- Provided records:
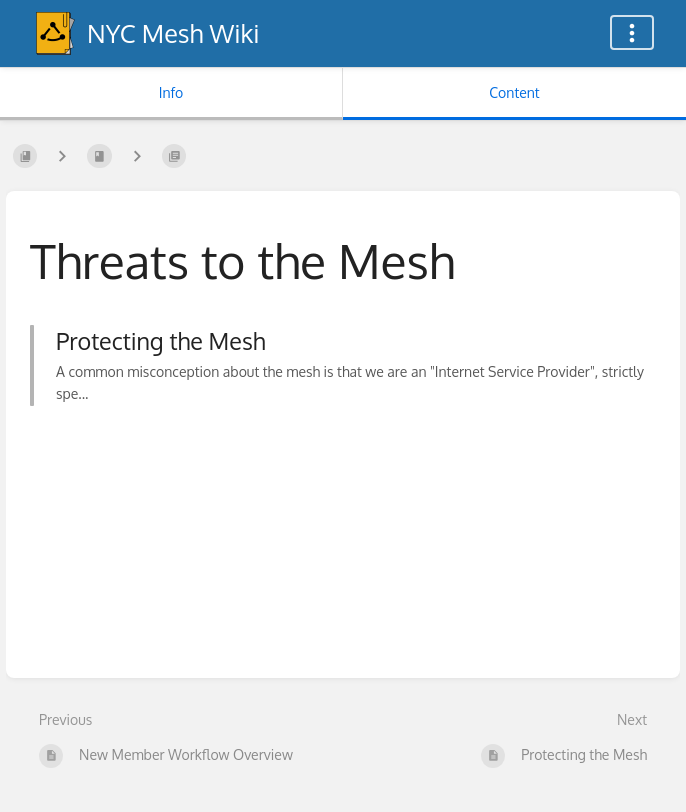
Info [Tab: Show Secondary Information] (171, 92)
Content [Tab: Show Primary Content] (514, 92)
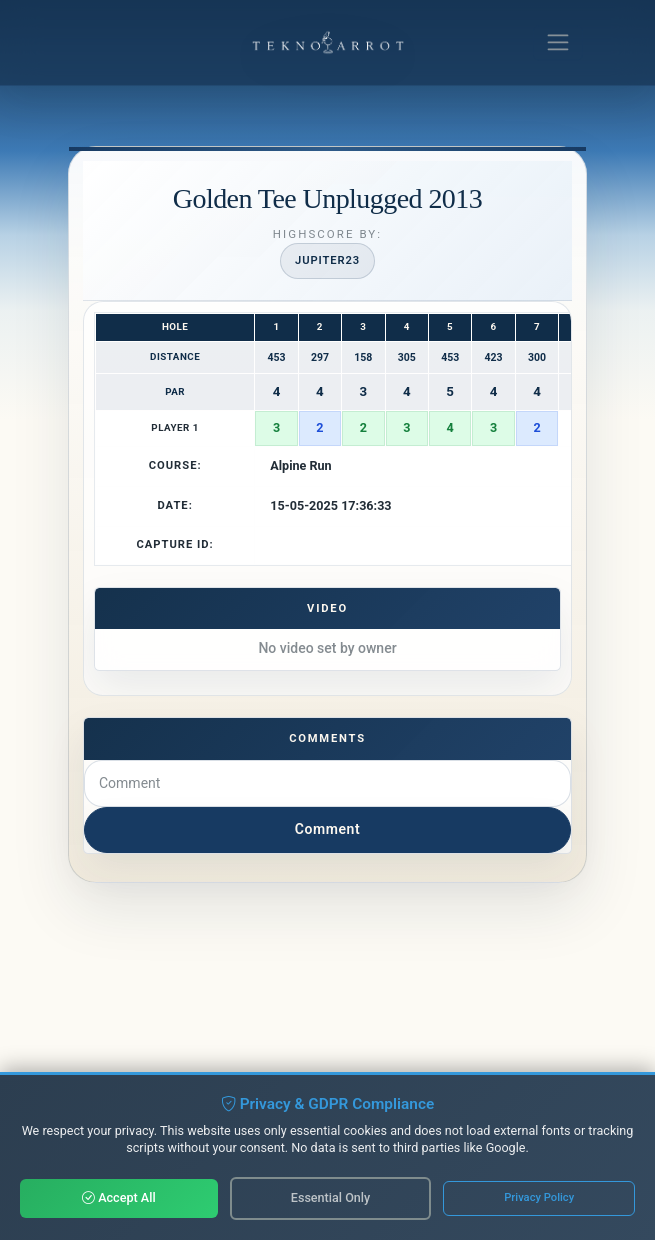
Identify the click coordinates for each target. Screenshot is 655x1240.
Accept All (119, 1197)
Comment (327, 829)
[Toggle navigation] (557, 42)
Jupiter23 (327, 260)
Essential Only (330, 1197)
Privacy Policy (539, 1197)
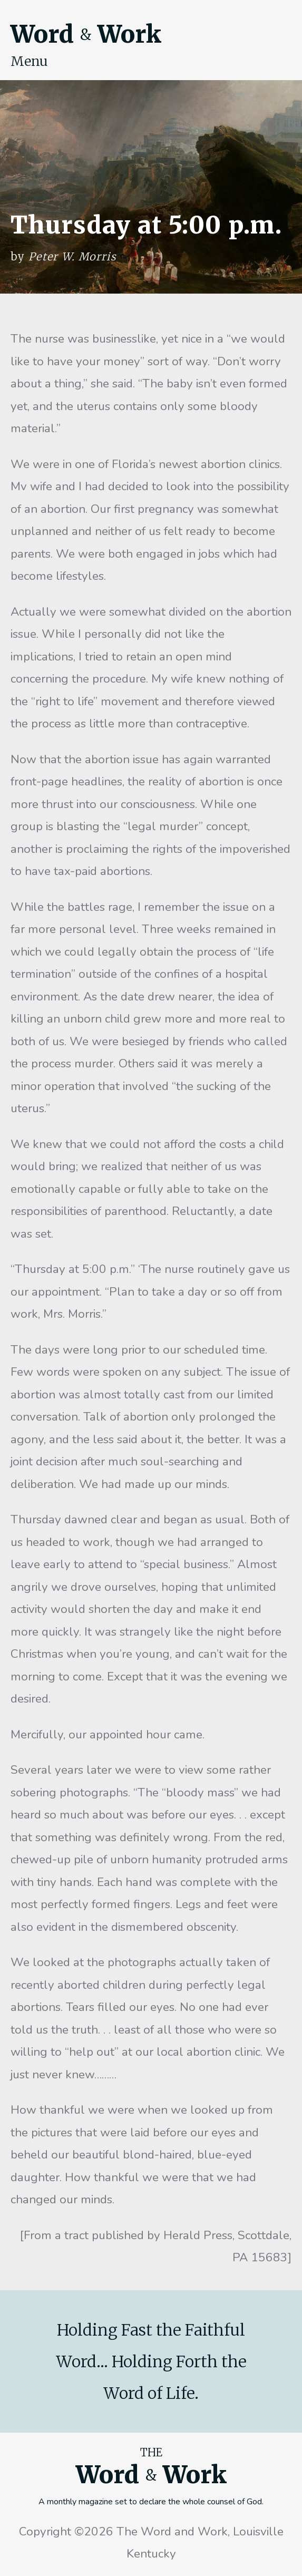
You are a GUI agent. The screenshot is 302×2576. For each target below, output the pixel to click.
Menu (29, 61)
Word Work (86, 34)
--
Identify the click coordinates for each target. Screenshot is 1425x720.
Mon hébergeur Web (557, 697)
* * *
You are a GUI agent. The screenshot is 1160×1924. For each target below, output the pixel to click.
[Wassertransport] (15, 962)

- Description of the task: Reproduce the material above, word for word, from the line containing "Jupiter23 (327, 260)" through the line containing "Word Work (86, 34)", including both of those lines. Leave the pictures out.

- Solution to this exercise:
Jupiter23 (327, 260)
Essential Only (330, 1197)
Privacy Policy (539, 1197)
You are a GUI agent. The screenshot is 302×2576. For each target below, output the pixel to click.
Menu (29, 61)
Word Work (86, 34)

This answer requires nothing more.